For anyone who has really challenged an unbeliever with the truth that “there is salvation in no one else; for there is no other name under heaven that has been given among men by which we must be saved” (Acts 4:12), it’s hard not to feel intolerant, especially in a culture where “religious exclusivist” is an epithet practically on level with “racist.” Worse, it’s hard not to feel that God Himself might be a little–dare we say it?–closed-minded. If He wants to save people, why be so restrictive? Why not throw open the gates all the way?

Perhaps the simplest and best answer to this objection is to echo Isaiah and Romans in asking, “can the clay say to the potter…?” If God is truly God, surely He has a right to lay out the rules for approaching Himself? One thinks of the story of Naaman, the Aramean general who traveled all the way to Israel seeking a cure for his leprosy, then almost went home unhealed because the prophet Elisha’s instructions to wash in the Jordan River seven times struck the foreign nobleman as insufficiently impressive. His complaint feels like an Iron Age version of the “Coexist” bumper sticker: “Are not Abanah and Pharpar, the rivers of Damascus, better than all the waters of Israel? Could I not wash in them and be clean?” Well, no. Not because there’s anything magical about the Jordan River, but because that’s where Jehovah Himself told you to go bathe. If the Lord of heaven and earth had decreed that our death would be turned to life and we would be saved through wearing a pink tutu and hopping about on one foot, it’s still hard to see what right we would have to complain.

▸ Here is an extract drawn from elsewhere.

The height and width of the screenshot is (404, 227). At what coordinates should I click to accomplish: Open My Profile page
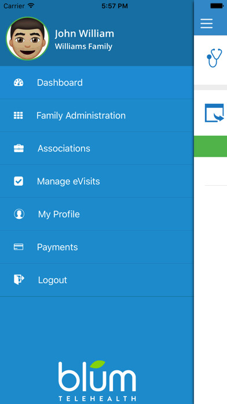(x=97, y=214)
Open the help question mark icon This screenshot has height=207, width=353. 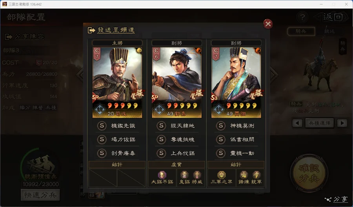pos(302,17)
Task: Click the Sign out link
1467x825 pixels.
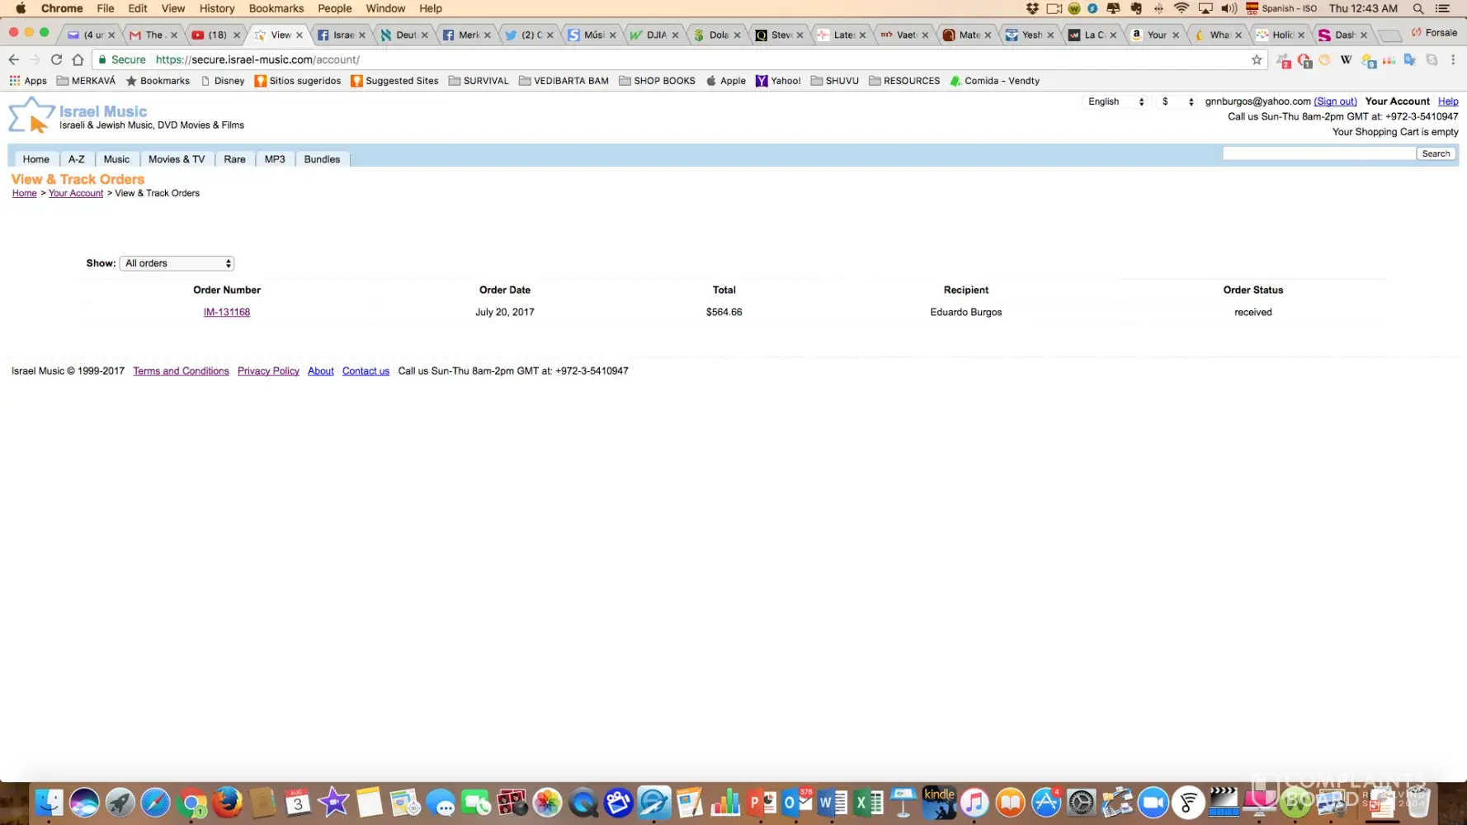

Let’s hold that idea of salvation by pink tutu for a moment longer, though, because it really gets to the heart of objections to the exclusivism of the gospel. When we think of God arbitrarily establishing the one, authorized way of salvation, it does seem unnecessarily and ungraciously restrictive. Why not simply declare that everyone who’s breathing is saved? Wouldn’t that work just as well and be much more welcoming? And it might. If God wasn’t real.

You see, saving human souls isn’t like picking sides for a game of ultimate frisbee. I can’t just join God’s team by tying the right colored bandanna around my arm. Instead, salvation is more like a doctor trying to treat a cancer. The problem is that there’s a problem. We’re dealing with simple, objective facts: there’s something wrong with mankind, and no ritual can fix it–not praying the right prayer, not sacrificing the right kind of animal, not loving everyone as best I can. Because God is real, and I am real, and sin is real too. In the natural order of things after Genesis 3, God’s nature and my nature are fundamentally and absolutely at odds.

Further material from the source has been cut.